Ripresa, sviluppo, occupazione, la posizione di Micaela Fanelli

Riceviamo e pubblichiamo

L’elemento davvero imprescindibile nella vita di una persona è il lavoro. Un giovane senza lavoro non può emanciparsi, né costruire una propria famiglia, e neppure contribuire al benessere del proprio Paese. Negli ultimi dieci anni, la crisi economica ha ostacolato in modo decisivo la crescita, senza contare il cambiamento che ha investito il modo di lavorare in ragione del procedere dell’innovazione tecnologica. Tante, sicuramente troppe, sono le persone rimaste indietro, così come sono preoccupanti i dati che riguardano gli scoraggiati, coloro che non hanno più fiducia nella possibilità di migliorare la propria condizione sociale. È inutile sottolineare, infine, che i disagi maggiori si riscontrino quanto più si proceda a sud dell’Italia, e quanto più si prendano in considerazione le fasce di età inferiori. Il Governo Renzi, in questi ultimi anni, ha posto la propria attenzione, non a caso, sui giovani disoccupati, creando un milione di posti di lavoro grazie al Jobs act, ridando speranza anche a quella fetta importante di popolazione che ormai aveva rinunciato a cercare un posto di lavoro.
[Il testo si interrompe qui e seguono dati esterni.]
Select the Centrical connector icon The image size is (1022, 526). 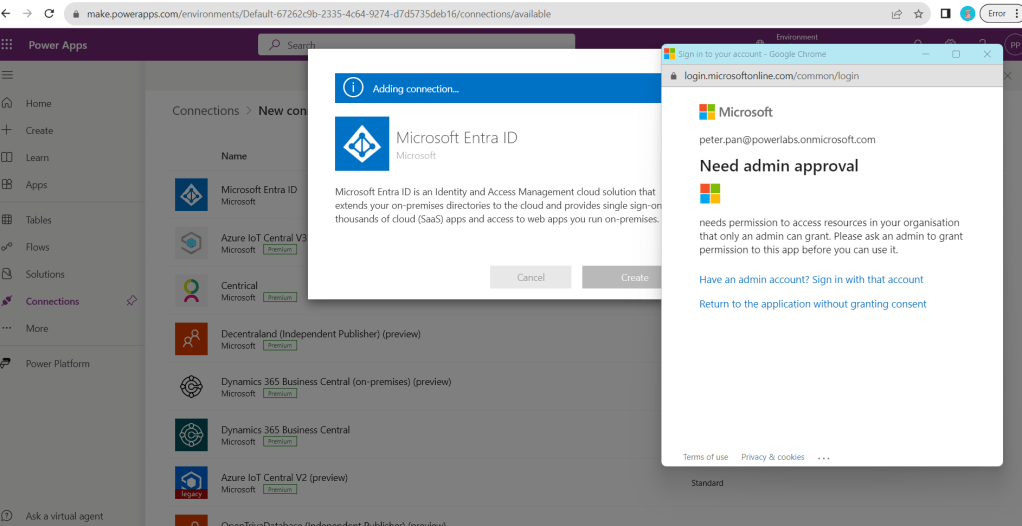[191, 291]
Con la prossima legislatura, sperando di uscire noi vincitori dalla sfida del 4 marzo, si aprirà una nuova fase. Dalla quantità alla qualità del lavoro. Il Partito democratico, la forza che più di tutte ha trainato per il cambio di passo, comincerà col rendere la creazione di posti di lavoro a tempo indeterminato economicamente più vantaggiosa, riducendo il costo del lavoro, il cosiddetto cuneo fiscale, di circa un punto all’anno nel corso della legislatura, portando il costo dei contributi dal 33 al 29%. L’altro punto fondamentale del nostro programma che vogliamo realizzare a tutti i costi è il salario minimo garantito per tutti, misura di civiltà per combattere l’opportunismo dei lavoretti sottopagati, dei contratti privati, delle cooperative spurie.
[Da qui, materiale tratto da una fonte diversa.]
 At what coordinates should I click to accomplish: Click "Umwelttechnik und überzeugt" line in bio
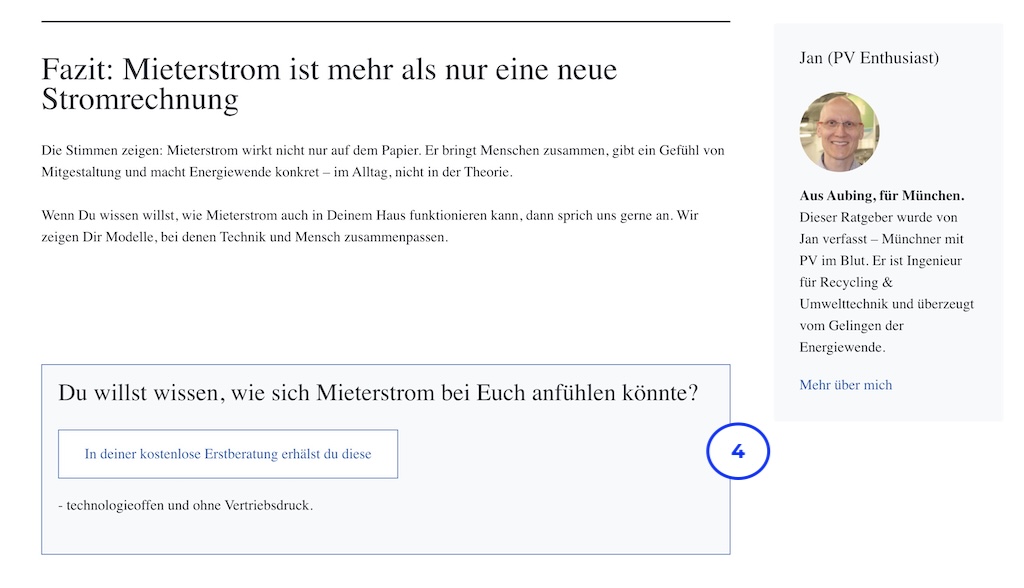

In questi ultimi anni, il governo del fare, in barba a chi tifava per il fallimento, è riuscito nel miracolo di riavviare il Paese pur in un momento di congiuntura sfavorevole. Si tratta ora di consolidare la crescita. Siamo convinti che anche il nostro Molise trarrà un grande slancio dalla decontribuzione. Ne sono convinte le imprese molisane e non a caso anche il centrosinistra di Bersani sosteneva che diminuire la tassazione sul lavoro avrebbe contribuito a creare occupazione buona e stabile. Anche nella nostra regione, comunque, al di là della percezione generale, c’è una crescita da consolidare. Il Molise, secondo i dati Svimez, è la prima regione nel Mezzogiorno per incremento dell’occupazione, e con segni positivi notevolissimi in alcuni settori come l’agricoltura (+20%, grazie agli sgravi sugli under 40 in agricoltura resi misura strutturale) e l’edilizia.
Una crescita poco percepita, forse, perché all’aumento dell’occupazione non ha corrisposto un aumento del reddito. Senza contare che gli ultimi due anni di ripresa rappresentano un lasso di tempo troppo esiguo per sostituire nella percezione comune il crollo dell’andamento socio-economico che ha caratterizzato gli ultimi quindici anni. Dunque, in Molise come nel resto d’Italia, siamo riusciti a invertire una tendenza fortemente negativa. Ora tocca lavorare a testa bassa sui redditi, stabilendo un salario minimo per disinnescare la tentazione del mercato del lavoro a scatenare una concorrenza al ribasso, e favorendo la creazione di posti di lavoro a tempo indeterminato. Quantità e qualità: ci siamo!